*WHAT YOU NEED TO DO*: Please print all of the entries, matching them exactly.

*RECORDED DATA*:

****************************************

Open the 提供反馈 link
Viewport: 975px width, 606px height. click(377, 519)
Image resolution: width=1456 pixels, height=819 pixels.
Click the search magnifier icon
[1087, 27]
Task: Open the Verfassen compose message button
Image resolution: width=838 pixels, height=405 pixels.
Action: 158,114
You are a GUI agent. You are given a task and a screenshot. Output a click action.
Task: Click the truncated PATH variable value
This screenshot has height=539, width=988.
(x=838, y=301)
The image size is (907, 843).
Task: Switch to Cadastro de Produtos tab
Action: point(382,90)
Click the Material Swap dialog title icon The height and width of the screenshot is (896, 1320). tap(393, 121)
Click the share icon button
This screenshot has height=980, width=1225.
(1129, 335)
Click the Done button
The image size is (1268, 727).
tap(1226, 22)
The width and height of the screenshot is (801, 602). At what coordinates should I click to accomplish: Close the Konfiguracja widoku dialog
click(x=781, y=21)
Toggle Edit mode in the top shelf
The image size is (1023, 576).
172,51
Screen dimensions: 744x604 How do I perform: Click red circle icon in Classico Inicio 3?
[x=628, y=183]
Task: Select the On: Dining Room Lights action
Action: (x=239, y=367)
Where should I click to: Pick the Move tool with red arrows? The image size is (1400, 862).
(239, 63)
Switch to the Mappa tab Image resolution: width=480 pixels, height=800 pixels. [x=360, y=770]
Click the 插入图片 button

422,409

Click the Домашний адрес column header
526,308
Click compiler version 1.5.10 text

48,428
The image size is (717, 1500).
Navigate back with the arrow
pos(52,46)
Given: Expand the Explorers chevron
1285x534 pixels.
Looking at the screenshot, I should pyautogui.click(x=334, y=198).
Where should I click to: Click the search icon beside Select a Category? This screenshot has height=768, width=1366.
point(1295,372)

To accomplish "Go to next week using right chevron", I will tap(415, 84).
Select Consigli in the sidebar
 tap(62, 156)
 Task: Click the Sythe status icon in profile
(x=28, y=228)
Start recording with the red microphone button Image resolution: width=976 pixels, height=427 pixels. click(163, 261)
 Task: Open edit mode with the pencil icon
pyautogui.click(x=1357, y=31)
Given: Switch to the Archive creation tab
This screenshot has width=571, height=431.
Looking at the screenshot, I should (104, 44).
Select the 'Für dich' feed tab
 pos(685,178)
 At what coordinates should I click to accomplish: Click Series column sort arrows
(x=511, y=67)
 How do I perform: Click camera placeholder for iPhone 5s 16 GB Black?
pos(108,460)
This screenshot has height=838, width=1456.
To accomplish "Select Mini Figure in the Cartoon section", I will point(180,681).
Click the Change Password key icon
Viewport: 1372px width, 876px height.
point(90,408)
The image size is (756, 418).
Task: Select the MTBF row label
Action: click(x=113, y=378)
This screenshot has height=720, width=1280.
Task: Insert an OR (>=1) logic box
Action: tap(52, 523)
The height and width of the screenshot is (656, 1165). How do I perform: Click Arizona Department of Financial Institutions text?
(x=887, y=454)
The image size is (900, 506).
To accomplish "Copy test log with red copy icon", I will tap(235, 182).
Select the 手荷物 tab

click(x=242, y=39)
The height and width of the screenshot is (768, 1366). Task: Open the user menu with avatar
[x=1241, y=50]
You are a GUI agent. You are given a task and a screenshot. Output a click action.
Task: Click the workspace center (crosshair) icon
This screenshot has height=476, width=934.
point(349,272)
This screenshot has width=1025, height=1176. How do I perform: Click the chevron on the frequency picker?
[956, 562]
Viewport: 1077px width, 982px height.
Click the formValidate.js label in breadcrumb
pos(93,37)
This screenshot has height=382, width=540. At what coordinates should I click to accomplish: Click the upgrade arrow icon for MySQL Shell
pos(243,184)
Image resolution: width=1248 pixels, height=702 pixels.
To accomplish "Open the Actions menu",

****************************************

*ANSWER SECTION*:
Open the 提供反馈 link
Viewport: 975px width, 606px height. click(377, 519)
Image resolution: width=1456 pixels, height=819 pixels.
Click the search magnifier icon
[1087, 27]
Task: Open the Verfassen compose message button
Image resolution: width=838 pixels, height=405 pixels.
Action: 158,114
You are a GUI agent. You are given a task and a screenshot. Output a click action.
Task: Click the truncated PATH variable value
This screenshot has height=539, width=988.
(x=838, y=301)
The image size is (907, 843).
Task: Switch to Cadastro de Produtos tab
Action: point(382,90)
Click the Material Swap dialog title icon The height and width of the screenshot is (896, 1320). tap(393, 121)
Click the share icon button
This screenshot has height=980, width=1225.
(1129, 335)
Click the Done button
The image size is (1268, 727).
tap(1226, 22)
The width and height of the screenshot is (801, 602). At what coordinates should I click to accomplish: Close the Konfiguracja widoku dialog
click(x=781, y=21)
Toggle Edit mode in the top shelf
The image size is (1023, 576).
172,51
Screen dimensions: 744x604 How do I perform: Click red circle icon in Classico Inicio 3?
[x=628, y=183]
Task: Select the On: Dining Room Lights action
Action: (x=239, y=367)
Where should I click to: Pick the Move tool with red arrows? The image size is (1400, 862).
(239, 63)
Switch to the Mappa tab Image resolution: width=480 pixels, height=800 pixels. [x=360, y=770]
Click the 插入图片 button

422,409

Click the Домашний адрес column header
526,308
Click compiler version 1.5.10 text

48,428
The image size is (717, 1500).
Navigate back with the arrow
pos(52,46)
Given: Expand the Explorers chevron
1285x534 pixels.
Looking at the screenshot, I should pyautogui.click(x=334, y=198).
Where should I click to: Click the search icon beside Select a Category? This screenshot has height=768, width=1366.
point(1295,372)

To accomplish "Go to next week using right chevron", I will tap(415, 84).
Select Consigli in the sidebar
 tap(62, 156)
 Task: Click the Sythe status icon in profile
(x=28, y=228)
Start recording with the red microphone button Image resolution: width=976 pixels, height=427 pixels. click(163, 261)
 Task: Open edit mode with the pencil icon
pyautogui.click(x=1357, y=31)
Given: Switch to the Archive creation tab
This screenshot has width=571, height=431.
Looking at the screenshot, I should (104, 44).
Select the 'Für dich' feed tab
 pos(685,178)
 At what coordinates should I click to accomplish: Click Series column sort arrows
(x=511, y=67)
 How do I perform: Click camera placeholder for iPhone 5s 16 GB Black?
pos(108,460)
This screenshot has height=838, width=1456.
To accomplish "Select Mini Figure in the Cartoon section", I will point(180,681).
Click the Change Password key icon
Viewport: 1372px width, 876px height.
point(90,408)
The image size is (756, 418).
Task: Select the MTBF row label
Action: click(x=113, y=378)
This screenshot has height=720, width=1280.
Task: Insert an OR (>=1) logic box
Action: tap(52, 523)
The height and width of the screenshot is (656, 1165). How do I perform: Click Arizona Department of Financial Institutions text?
(x=887, y=454)
The image size is (900, 506).
To accomplish "Copy test log with red copy icon", I will tap(235, 182).
Select the 手荷物 tab

click(x=242, y=39)
The height and width of the screenshot is (768, 1366). Task: Open the user menu with avatar
[x=1241, y=50]
You are a GUI agent. You are given a task and a screenshot. Output a click action.
Task: Click the workspace center (crosshair) icon
This screenshot has height=476, width=934.
point(349,272)
This screenshot has width=1025, height=1176. How do I perform: Click the chevron on the frequency picker?
[956, 562]
Viewport: 1077px width, 982px height.
Click the formValidate.js label in breadcrumb
pos(93,37)
This screenshot has height=382, width=540. At what coordinates should I click to accomplish: Click the upgrade arrow icon for MySQL Shell
pos(243,184)
Image resolution: width=1248 pixels, height=702 pixels.
To accomplish "Open the Actions menu",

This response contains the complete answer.